Lin R, Warn-Cramer BJ, Kurata WE, Lau AF - J. Cell Biol. (2001)

Bottom Line: When coexpressed with v-Src, the Y247F, Y265F, and Y247F/Y265F Cx43 mutants exhibited significantly reduced levels of tyrosine phosphorylation compared with wt Cx43, indicating that Y247 and Y265 were phosphorylation targets of v-Src in vivo.Furthermore, we did not find evidence for a role for mitogen-activated protein kinase in mediating the disruption of GJC by v-Src.We conclude that phosphorylation on Y247 and Y265 of Cx43 is responsible for disrupting GJC in these mammalian cells expressing v-Src.

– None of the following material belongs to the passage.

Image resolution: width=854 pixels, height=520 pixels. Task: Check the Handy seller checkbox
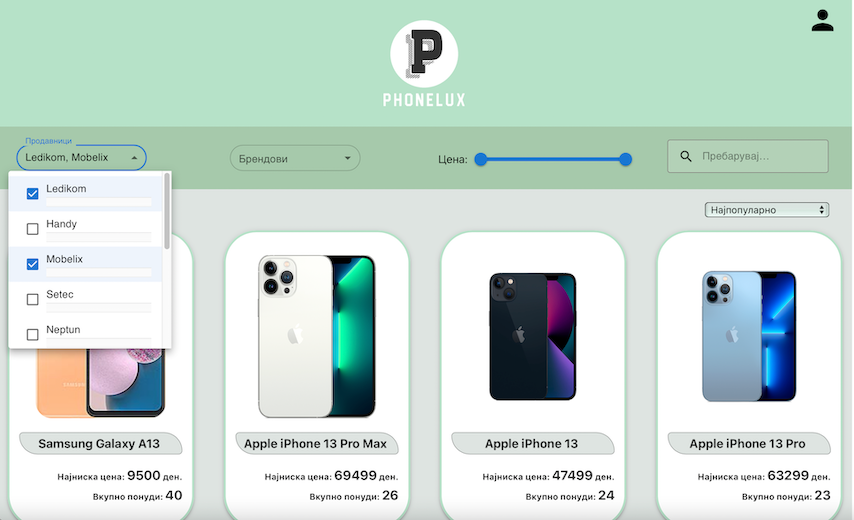(33, 229)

View Article: PubMed Central - PubMed

Affiliation: Molecular Carcinogenesis Section, Cancer Research Center of Hawaii, Honolulu, HI 96813, USA.

ABSTRACT
The mechanism by which v-Src disrupts connexin (Cx)43 intercellular gap junctional communication (GJC) is not clear. In this study, we determined that Tyr247 (Y247) and the previously identified Tyr265 (Y265) site of Cx43 were the primary phosphorylation targets for activated Src in vitro. We established an in vivo experimental system by stably expressing v-Src and wild-type (wt) Cx43, or Y247F, Y265F, or Y247F/Y265F Cx43 mutants in a Cx43 knockout mouse cell line. Wt and mutant Cx43 localized to the plasma membrane in the absence or presence of v-Src. When coexpressed with v-Src, the Y247F, Y265F, and Y247F/Y265F Cx43 mutants exhibited significantly reduced levels of tyrosine phosphorylation compared with wt Cx43, indicating that Y247 and Y265 were phosphorylation targets of v-Src in vivo. Most importantly, GJC established by the Y247F, Y265F, and Y247F/Y265F Cx43 mutants was resistant to disruption by v-Src. Furthermore, we did not find evidence for a role for mitogen-activated protein kinase in mediating the disruption of GJC by v-Src. We conclude that phosphorylation on Y247 and Y265 of Cx43 is responsible for disrupting GJC in these mammalian cells expressing v-Src.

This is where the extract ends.